Is there a way to chmod 777 the contents of a tarfile upon creation (or shortly thereafter) before distributing? The write permissions of the directory that's being tar'd is unknown at the time of tar'ing (but typically 555). I would like the unrolled dir to be world writable without the users who are unrolling the tar to have to remember to chmod -R 777 <untarred dir> before proceeding.

The clumsy way would be to make a copy of the directory, and then chmod -R 777 <copydir> but I was wondering if there was a better solution.

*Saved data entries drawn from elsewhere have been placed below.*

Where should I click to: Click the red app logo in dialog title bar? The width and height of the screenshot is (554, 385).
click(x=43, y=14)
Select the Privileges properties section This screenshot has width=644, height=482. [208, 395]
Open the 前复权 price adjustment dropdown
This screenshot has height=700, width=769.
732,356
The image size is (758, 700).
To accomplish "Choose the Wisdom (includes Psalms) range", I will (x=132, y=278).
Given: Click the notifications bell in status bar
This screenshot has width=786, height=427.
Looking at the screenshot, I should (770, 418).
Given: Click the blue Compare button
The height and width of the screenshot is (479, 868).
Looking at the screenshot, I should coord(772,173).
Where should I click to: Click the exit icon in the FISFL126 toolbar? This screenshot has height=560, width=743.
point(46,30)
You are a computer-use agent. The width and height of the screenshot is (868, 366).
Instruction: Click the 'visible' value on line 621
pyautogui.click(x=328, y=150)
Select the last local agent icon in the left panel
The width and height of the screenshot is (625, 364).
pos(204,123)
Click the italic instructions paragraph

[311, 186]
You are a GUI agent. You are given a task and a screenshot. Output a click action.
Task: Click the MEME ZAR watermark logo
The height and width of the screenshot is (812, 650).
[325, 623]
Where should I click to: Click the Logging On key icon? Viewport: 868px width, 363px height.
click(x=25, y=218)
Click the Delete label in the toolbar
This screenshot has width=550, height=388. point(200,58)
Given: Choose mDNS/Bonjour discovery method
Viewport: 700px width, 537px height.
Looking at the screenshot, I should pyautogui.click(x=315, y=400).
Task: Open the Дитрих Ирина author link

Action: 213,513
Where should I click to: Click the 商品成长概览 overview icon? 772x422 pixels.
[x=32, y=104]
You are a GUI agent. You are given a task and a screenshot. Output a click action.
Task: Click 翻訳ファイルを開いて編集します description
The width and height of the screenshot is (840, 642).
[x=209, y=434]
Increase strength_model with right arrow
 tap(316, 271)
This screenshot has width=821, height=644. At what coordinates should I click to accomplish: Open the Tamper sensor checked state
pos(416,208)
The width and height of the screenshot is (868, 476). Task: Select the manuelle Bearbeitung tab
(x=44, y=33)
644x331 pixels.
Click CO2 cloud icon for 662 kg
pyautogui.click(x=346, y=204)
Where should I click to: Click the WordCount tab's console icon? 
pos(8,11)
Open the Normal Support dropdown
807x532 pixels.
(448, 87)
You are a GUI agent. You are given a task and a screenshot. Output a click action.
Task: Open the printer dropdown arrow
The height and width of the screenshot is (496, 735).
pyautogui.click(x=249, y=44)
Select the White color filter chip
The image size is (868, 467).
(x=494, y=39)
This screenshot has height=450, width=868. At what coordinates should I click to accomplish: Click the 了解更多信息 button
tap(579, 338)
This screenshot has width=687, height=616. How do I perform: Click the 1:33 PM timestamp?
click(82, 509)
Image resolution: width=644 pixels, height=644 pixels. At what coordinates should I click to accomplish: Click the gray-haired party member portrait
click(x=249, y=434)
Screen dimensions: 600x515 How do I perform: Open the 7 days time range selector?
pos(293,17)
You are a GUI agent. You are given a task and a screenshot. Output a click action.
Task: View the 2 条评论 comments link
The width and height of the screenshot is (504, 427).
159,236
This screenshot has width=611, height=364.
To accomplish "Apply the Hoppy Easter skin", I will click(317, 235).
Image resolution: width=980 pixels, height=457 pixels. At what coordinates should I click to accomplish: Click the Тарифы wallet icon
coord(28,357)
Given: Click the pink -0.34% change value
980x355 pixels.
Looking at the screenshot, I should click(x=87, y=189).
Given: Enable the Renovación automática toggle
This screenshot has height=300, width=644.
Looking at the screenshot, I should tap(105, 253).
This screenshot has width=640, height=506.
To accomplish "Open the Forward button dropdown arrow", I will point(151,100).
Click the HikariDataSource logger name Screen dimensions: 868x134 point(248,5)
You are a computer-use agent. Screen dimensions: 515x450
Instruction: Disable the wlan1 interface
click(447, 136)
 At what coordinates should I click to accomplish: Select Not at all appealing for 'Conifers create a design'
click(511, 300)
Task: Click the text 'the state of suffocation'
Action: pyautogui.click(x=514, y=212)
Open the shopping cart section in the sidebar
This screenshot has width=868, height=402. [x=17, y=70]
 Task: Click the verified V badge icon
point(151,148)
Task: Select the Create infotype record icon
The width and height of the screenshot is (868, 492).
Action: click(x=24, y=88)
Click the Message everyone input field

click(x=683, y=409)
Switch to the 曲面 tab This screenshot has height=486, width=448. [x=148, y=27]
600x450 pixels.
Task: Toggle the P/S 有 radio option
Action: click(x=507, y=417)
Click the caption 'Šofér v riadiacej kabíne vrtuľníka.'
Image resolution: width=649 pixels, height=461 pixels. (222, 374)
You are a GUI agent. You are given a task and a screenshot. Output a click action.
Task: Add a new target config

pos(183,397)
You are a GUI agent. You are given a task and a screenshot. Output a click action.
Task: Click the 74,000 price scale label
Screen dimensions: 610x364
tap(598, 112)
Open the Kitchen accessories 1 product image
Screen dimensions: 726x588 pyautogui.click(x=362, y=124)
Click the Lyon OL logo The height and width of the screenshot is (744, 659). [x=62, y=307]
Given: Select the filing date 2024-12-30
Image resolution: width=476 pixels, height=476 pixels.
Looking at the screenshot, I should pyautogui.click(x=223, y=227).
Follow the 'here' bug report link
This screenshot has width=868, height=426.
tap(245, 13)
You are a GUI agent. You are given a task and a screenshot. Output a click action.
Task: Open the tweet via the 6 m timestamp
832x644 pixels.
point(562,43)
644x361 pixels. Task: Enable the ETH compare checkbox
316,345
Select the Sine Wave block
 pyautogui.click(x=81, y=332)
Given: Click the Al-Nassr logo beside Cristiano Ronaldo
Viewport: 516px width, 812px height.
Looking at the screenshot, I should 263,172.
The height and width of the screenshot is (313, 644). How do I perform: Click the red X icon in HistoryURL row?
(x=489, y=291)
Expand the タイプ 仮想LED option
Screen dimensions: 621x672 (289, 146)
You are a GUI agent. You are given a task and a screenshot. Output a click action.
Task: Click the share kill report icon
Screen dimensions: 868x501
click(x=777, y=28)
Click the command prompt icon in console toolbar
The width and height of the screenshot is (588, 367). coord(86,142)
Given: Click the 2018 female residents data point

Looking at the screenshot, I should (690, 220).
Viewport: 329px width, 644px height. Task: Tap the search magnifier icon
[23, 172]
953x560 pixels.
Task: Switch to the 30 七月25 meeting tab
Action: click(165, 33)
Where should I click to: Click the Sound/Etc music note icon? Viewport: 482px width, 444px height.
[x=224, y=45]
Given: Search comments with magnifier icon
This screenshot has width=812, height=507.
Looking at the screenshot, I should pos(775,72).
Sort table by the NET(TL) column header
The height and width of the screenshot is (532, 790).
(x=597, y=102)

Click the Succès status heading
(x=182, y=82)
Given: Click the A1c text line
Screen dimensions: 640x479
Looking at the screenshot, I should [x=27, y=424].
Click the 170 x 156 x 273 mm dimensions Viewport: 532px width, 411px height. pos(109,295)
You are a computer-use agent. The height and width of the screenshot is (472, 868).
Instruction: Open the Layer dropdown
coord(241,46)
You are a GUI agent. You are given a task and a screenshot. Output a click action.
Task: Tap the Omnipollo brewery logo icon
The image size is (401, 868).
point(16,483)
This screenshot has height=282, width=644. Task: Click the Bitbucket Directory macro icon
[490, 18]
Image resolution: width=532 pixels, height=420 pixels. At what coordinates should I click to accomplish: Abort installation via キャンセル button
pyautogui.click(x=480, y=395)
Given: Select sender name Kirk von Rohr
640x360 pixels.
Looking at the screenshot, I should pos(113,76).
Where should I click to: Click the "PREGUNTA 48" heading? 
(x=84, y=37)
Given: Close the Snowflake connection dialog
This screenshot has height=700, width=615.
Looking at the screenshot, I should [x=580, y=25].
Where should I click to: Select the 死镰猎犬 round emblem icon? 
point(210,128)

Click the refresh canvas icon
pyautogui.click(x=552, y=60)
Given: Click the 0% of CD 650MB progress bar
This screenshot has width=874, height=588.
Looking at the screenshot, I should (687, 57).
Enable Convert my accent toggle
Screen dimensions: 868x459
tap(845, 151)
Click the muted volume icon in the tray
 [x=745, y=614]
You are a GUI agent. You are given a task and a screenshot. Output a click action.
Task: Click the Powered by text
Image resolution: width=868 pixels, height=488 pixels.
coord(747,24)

I'm on a Solaris 10 machine.

BACKGROUND:

The root directory is in our ClearCase vob with specific file permissions, recursively. A tarfile is created and distributed to multiple "customers" within our org. Most only need the read/execute permissions (and specifically DON'T want them writable), but one group in particular needs their copy to be recursively writable since they may edit these files, or even restore back to a "fresh" copy (i.e., in their original state as I gave them).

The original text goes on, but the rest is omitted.